(Collected data)
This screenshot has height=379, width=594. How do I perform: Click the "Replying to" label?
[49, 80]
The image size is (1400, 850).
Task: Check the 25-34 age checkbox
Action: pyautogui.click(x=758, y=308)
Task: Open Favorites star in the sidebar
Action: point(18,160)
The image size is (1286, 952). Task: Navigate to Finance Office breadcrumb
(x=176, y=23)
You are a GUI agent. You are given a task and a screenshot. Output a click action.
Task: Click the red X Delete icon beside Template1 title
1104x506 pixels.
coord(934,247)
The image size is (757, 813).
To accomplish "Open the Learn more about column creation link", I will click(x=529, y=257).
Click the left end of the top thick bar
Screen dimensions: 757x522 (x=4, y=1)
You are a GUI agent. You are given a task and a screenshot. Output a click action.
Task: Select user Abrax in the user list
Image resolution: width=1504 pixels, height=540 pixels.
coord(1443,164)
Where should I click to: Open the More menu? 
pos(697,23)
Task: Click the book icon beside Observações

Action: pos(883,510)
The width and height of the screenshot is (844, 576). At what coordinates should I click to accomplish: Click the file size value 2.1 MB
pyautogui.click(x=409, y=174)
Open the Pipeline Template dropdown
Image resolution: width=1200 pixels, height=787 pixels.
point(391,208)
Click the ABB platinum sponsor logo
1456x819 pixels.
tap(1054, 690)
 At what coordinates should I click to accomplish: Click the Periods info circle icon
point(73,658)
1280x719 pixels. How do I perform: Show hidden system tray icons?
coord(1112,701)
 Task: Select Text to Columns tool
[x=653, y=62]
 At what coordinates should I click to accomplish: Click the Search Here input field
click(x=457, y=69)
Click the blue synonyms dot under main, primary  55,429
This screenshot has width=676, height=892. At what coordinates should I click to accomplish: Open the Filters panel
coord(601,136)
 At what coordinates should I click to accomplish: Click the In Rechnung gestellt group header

▸ TASK OBJECTIVE: Using the entries above, copy exactly the lines from the one containing "info circle icon" through the last, both included.

▸ REPLY TO THE EXERCISE:
 At what coordinates should I click to accomplish: Click the Periods info circle icon
point(73,658)
1280x719 pixels. How do I perform: Show hidden system tray icons?
coord(1112,701)
 Task: Select Text to Columns tool
[x=653, y=62]
 At what coordinates should I click to accomplish: Click the Search Here input field
click(x=457, y=69)
Click the blue synonyms dot under main, primary  55,429
This screenshot has width=676, height=892. At what coordinates should I click to accomplish: Open the Filters panel
coord(601,136)
 At what coordinates should I click to accomplish: Click the In Rechnung gestellt group header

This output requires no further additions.